Industry-sponsored, academic research leads to innovative patents and licenses, says a new analysis led by Brian Wright, University of California, Berkeley professor of agricultural and resource economics.
The finding calls into question assumptions that corporate support skews science toward inventions that are less accessible and less useful to others than those funded by the government or non-profit organizations.
The analysis, based on a study of two decades of records from the University of California system, is in today’s science journal Nature.
The National Science Foundation’s Directorate for Social, Behavioral and Economic Sciences funded the study. “There are two potential interpretations of the report,” said Joshua Rosenbloom, program director for Science of Science and Innovation Policy (SciSIP). “One is optimistic. Corporate funding leads to research that is more likely to be commercialized and this greater focus is good.
“The second reading is that corporate funding shifts the focus of research away from basic science,” added Rosenbloom.
During the last few decades, the share of gross domestic product supporting research and development has been stable, but the corporate share has increased substantially. “This may reflect a shift in emphasis away from basic science discoveries that provide a basis for future commercialization,” Rosenbloom said.

» **DATA EXTRACT**:
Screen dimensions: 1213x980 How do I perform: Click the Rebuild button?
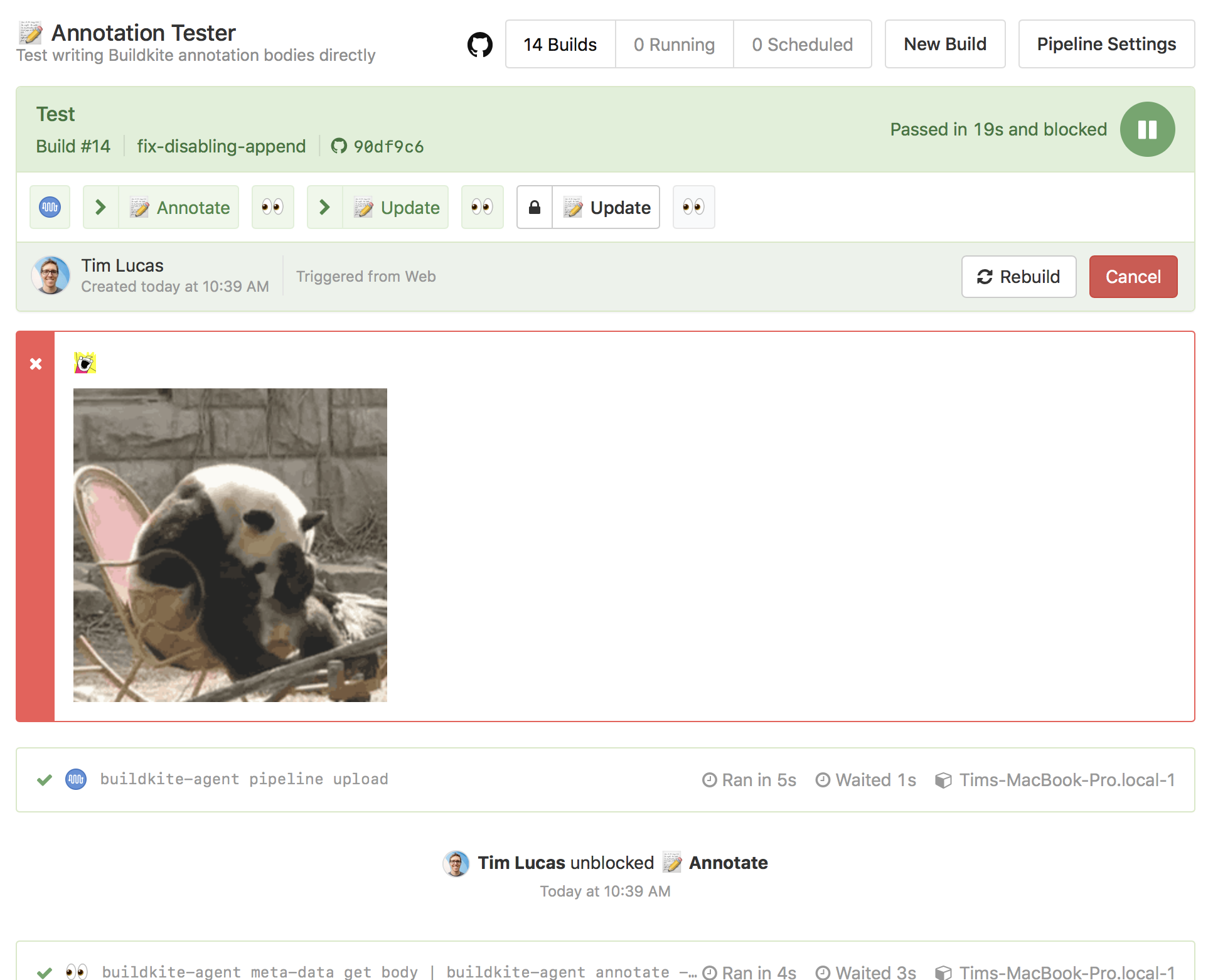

» **WHAT THIS EXERCISE ASKS**:
1) Copy the article on industry-funded research from "The finding calls" to "or non-profit organizations.".
2) Answer these questions using the article on industry-funded research:
(a) In which journal does the analysis appear?
(b) Which directorate of the National Science Foundation funded the study?
(c) How has the share of gross domestic product supporting research and development changed during the last few decades?
3) Can you write the next part of the article on industry-funded research, picking up after its final sentence?

» **RESULTS BY TASK**:
1)
The finding calls into question assumptions that corporate support skews science toward inventions that are less accessible and less useful to others than those funded by the government or non-profit organizations.

2)
(a) Nature
(b) The Directorate for Social, Behavioral and Economic Sciences
(c) It has been stable.

3)
SciSIP supports interdisciplinary social science research that builds an evidence base for informed policy choices and contributes to a better understanding of the interactions between science, technology and innovation.
The commentary’s authors analyzed 12,516 inventions and related licenses at nine University of California campuses and three associated national laboratories. The inventions were disclosed between 1990 and 2005, and licensing activity was analyzed through 2010. Of the inventions, nearly 1,500 were supported at least partly by private industry.
The analysis found that industry-funded inventions yielded patents and licenses more frequently than federally sponsored ones, with results consistent across technical fields. The researchers also found that industry-sponsored inventions were more highly cited in subsequent patent applications–known as “forward citations”–the most widely used marker of a patent’s quality and importance. Each corporate-sponsored invention generated an average of 12.8 forward citations compared with 5.6 for federally sponsored inventions.
“This runs counter to the expectation that corporate-sponsored inventions have narrow applications, and so create … few benefits for others,” the authors wrote.
Locking up inventions for profit?
Because corporations usually get first crack at negotiating licenses to the inventions they sponsor, there is an assumption that corporations tie up innovative discoveries in a way that restricts access to a broader audience.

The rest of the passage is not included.